Ken Gidlow began his transportation career at Spartan School of Aeronautics and then procured his FAA Certification as an Airframe & Power plant Mechanic. Ken was able to work on B727 & DC-10 aircraft and then as a Reliability Engineer on the NASA Space Shuttle External Fuel Tanks design and manufacturing contract in New Orleans.

Today, Ken Gidlow is an Aerospace Engineer/Technical Advisor for the FAA Office of Commercial Space Transportation stationed at the NASA Johnson Space Center (JSC) Houston. Ken coordinates FAA Certification with the NASA Commercial Resupply Services contracts for SpaceX, Orbital-ATK and Sierra Nevada Corp delivering cargo to and from the International Space Station (ISS).
Transcript: 

I just love flight, it just amazes me. Whether it's airplanes, rockets, everything that flies. How heavy it is – how many things that it has to haul for such great distances – and it just flies so gracefully, it gets the job done. I'm still like a kid every time I fly and look out the window.

Hello, I'm Ken Gidlow. I work for the FAA office of Commercial Space Transportation as an aerospace engineer and a technical adviser at NASA Johnson Space Center. I'm from Mamou, Louisiana. A little Cajun town deep in south Louisiana.
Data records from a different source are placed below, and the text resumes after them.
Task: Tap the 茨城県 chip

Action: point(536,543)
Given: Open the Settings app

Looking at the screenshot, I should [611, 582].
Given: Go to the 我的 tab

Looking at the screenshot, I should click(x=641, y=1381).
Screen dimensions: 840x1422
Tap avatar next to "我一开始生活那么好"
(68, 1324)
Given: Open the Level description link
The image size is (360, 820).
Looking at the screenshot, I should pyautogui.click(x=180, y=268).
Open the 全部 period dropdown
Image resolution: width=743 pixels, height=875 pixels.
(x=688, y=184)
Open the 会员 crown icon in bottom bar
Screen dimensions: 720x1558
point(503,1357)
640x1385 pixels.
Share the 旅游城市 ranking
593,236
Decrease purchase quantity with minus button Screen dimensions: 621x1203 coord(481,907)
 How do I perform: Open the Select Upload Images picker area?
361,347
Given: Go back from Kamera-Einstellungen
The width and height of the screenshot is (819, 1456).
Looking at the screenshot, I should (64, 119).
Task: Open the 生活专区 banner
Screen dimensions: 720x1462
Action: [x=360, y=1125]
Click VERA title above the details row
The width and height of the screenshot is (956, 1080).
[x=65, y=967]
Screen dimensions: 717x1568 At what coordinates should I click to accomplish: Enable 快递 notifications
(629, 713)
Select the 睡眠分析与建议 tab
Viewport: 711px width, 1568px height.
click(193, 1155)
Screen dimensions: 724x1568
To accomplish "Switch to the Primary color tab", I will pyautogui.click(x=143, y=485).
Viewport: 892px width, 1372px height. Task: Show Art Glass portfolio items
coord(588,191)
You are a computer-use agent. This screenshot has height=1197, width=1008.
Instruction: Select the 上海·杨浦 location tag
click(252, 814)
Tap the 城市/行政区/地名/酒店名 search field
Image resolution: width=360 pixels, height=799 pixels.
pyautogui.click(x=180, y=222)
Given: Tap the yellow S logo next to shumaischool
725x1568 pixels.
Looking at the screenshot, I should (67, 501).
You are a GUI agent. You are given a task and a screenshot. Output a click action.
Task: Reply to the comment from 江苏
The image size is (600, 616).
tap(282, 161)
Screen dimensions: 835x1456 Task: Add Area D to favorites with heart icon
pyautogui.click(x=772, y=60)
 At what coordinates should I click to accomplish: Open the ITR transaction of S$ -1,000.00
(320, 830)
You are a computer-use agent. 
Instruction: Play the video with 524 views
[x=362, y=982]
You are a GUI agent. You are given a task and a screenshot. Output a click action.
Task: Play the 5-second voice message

Spartan offered a good A&P program that I researched quite a bit when I was in high school. And I ultimately wanted to be a flight engineer, perhaps on a 747, but I needed to work my way through college as an A&P mechanic – and Spartan was the best choice.

So I’m a graduate of 1975 as an A&P mechanic on here too, and at the time the airline industries were really great. I got some super jobs with them. Worked on 727s just like the one here too and dc-10's. It was really great, and all the mergers were going on after the airline deregulation act, so I saw that I needed to jump into aerospace at the time. So, I went to work back in New Orleans, on the Space Shuttle external fuel tank, manufacturing that. There as a reliability engineer because I had enough technical experience at the time and education to qualify as an engineer. And that's when I jumped into aerospace and eventually it morphed into what I'm doing now – working with the latest. Richard Branson's Virgin Galactic planes, Elon Musk's SpaceX Dragon spacecraft.

It’s really tremendous, so you never know just how far your career can go, Spartan is an excellent start.
This is a really great time for it now because it's not just a traditional aviation- aerospace, commercial space transportation’s really taken off now. With the composite aircraft that's now starting to outpace the aluminum airframes on there. With the rocket engine technology that's allowing suborbital tourism and all that. The same skills that are needed for an A&P in aviation or needed in aerospace also.

Coming back to Spartan, it's like a homecoming on here too. I'm seeing some of the mock-ups, test stands, that I experienced much younger, and I see there are even newer, better mock-ups on here too. So, it properly prepares the students here with so much hands-on experience: three hours of shop, three hours of classroom on there. You're really prepared when you come out of here.